Trzeci zawodnik rankingu ATP World Tour - Szkot Andy Murray - oraz figurujący oczko wyżej Szwajcar Roger Federer zostali uhonorowani dorocznymi nagrodami przez stowarzyszenie brytyjskich dziennikarzy tenisowych. Pierwszy został nagrodzony za najlepszy sezon w karierze, drugi otrzymał statuetkę w kategorii International Tennis Award.

Murray nie może ostatnio narzekać na brak sukcesów. Zdobył złoty medal igrzysk olimpijskich w Londynie w singlu oraz srebrny w mikście.
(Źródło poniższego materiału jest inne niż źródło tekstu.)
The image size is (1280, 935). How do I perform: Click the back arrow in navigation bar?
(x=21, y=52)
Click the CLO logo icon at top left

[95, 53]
Odniósł też pierwsze zwycięstwo w Wielkim Szlemie, triumfując w nowojorskim US Open.

Niestety, 25-letni Szkot musiał przełknąć także gorzką pigułkę. Po wygranej w olimpijskim finale z Federerem miejscowi dziennikarze przypominali mu: Andy pamiętaj, że wciąż nie wygrałeś Wimbledonu. Czekamy co zrobisz za rok. Miesiąc przed igrzyskami przegrał on decydujący mecz na londyńskiej trawie właśnie ze słynnym Szwajcarem.

31-letni Roger Federer zwyciężył w lipcu w Londynie po raz siódmy w karierze, zdobywając rekordowy 17. tytuł w Wielkim Szlemie. Właśnie to osiągnięcie sprawiło, że brytyjscy dziennikarze zrzeszeni w LTWA przyznali mu statuetkę w kategorii International Tennis Award.

Oprócz dwóch utytułowanych zawodników dziennikarze wyróżnili też brytyjskiego gracza Jonathana Marraya. Docenili go za niespodziankę, którą sprawił razem z Duńczykiem Frederikiem Nielsenem, wygrywając na wimbledońskiej trawie rywalizację w deblu.